Whereas traditional media catered to a range of views, with moderate positions well-represented, extreme views — of both left and right — are heavily over-represented on social media.
This aligns with recent work by US researchers Claire Robertson, Kareena S del Rosario and Jay van Bavel among others.
They find that social platforms’ inbuilt tendency to reward indignant and hostile content creates incentives that systematically reward the production of simplistic messages and extreme positions, while rendering moderate views less visible.
It’s not that this dynamic is new per se — Fox News has long piped hardline narratives into the homes of millions of Americans — but with social media we essentially have a plethora of fiercely anti-establishment and ruthlessly eyeball-chasing broadcasters, and they’re reaching much larger and broader swaths of the population.
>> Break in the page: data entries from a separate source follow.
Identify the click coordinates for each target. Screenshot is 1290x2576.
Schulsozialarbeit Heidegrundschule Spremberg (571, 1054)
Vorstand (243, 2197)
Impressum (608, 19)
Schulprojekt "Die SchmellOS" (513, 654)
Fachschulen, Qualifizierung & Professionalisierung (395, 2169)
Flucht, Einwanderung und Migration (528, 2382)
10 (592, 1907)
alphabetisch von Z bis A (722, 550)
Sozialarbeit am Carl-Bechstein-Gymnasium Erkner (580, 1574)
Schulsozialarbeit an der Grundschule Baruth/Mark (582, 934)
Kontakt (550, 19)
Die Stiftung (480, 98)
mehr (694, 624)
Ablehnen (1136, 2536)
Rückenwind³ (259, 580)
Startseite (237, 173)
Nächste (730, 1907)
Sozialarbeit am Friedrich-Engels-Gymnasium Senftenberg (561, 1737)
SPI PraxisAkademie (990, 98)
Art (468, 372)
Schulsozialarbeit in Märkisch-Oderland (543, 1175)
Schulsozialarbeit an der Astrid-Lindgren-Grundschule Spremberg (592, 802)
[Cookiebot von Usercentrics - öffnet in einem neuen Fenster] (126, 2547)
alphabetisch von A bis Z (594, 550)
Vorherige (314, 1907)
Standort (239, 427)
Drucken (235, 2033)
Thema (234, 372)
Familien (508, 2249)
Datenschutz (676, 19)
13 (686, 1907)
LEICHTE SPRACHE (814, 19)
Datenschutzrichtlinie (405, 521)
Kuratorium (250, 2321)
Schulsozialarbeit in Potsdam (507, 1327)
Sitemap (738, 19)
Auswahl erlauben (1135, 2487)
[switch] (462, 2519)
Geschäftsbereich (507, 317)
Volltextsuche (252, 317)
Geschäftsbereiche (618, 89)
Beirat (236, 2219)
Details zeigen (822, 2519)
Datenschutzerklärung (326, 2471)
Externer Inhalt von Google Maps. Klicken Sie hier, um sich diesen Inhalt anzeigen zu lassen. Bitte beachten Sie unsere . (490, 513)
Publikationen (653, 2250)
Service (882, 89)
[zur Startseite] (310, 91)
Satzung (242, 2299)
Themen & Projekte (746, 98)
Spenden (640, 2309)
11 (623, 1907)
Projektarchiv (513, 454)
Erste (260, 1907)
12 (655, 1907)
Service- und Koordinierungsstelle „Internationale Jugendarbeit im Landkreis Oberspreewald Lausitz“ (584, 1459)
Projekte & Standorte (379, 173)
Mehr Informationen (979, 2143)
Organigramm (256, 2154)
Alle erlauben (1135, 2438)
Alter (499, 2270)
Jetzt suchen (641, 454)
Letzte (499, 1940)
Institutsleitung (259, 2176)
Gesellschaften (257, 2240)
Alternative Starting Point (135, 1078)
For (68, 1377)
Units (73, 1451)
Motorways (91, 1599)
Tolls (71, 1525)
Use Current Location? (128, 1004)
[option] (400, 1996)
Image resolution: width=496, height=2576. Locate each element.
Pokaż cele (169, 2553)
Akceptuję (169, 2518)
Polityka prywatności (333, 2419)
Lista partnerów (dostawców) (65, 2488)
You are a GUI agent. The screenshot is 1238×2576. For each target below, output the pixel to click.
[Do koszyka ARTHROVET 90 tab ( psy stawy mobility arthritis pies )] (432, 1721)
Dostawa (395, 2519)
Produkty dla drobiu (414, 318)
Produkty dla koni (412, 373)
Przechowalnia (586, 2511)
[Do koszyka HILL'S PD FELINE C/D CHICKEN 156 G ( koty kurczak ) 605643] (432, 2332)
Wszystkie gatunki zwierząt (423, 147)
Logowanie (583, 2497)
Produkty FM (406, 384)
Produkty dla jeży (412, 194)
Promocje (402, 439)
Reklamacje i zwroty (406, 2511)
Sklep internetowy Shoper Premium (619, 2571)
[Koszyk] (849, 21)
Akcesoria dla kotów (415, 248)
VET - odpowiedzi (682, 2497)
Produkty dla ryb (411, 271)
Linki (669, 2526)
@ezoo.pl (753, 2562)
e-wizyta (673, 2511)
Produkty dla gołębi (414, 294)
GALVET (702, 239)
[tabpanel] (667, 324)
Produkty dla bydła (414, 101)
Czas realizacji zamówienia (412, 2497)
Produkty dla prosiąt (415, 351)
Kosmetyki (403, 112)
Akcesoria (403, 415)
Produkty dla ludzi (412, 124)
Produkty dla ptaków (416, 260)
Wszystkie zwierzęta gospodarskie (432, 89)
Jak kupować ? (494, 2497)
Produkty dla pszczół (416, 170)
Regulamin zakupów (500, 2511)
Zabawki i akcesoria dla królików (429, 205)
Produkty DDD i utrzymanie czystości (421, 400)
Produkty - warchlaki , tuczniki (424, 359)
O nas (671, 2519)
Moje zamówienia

This proliferation of views and narratives formerly considered beyond the pale, spread via individuals and platforms outside the control of erstwhile political and media powers, has shattered norms that previously kept radicals on the fringe.
Gatekeeping doesn’t really work when the castle walls have been torn down.
This isn’t just conjecture: a 2019 study found that communities in Italy and Germany that received broadband internet access earlier than others also saw earlier upticks in support for populist parties.
In his 2024 book The Normalization of the Radical Right, Vicente Valentim shows that support for many populist positions and politicians has long been higher than widely appreciated, and that the discovery that many others share these views — a process facilitated by the internet and social media — has led to them being voiced more confidently, and embodied at the ballot box.
Viewed in this light, the inexorable rise of the populists is not so much an upending of the natural democratic order as an unveiling of the electorate’s unfiltered inclinations.
Free-speech absolutists would argue this is a positive development.
From the perspective of economics, health and liberty more broadly defined, that is less clear.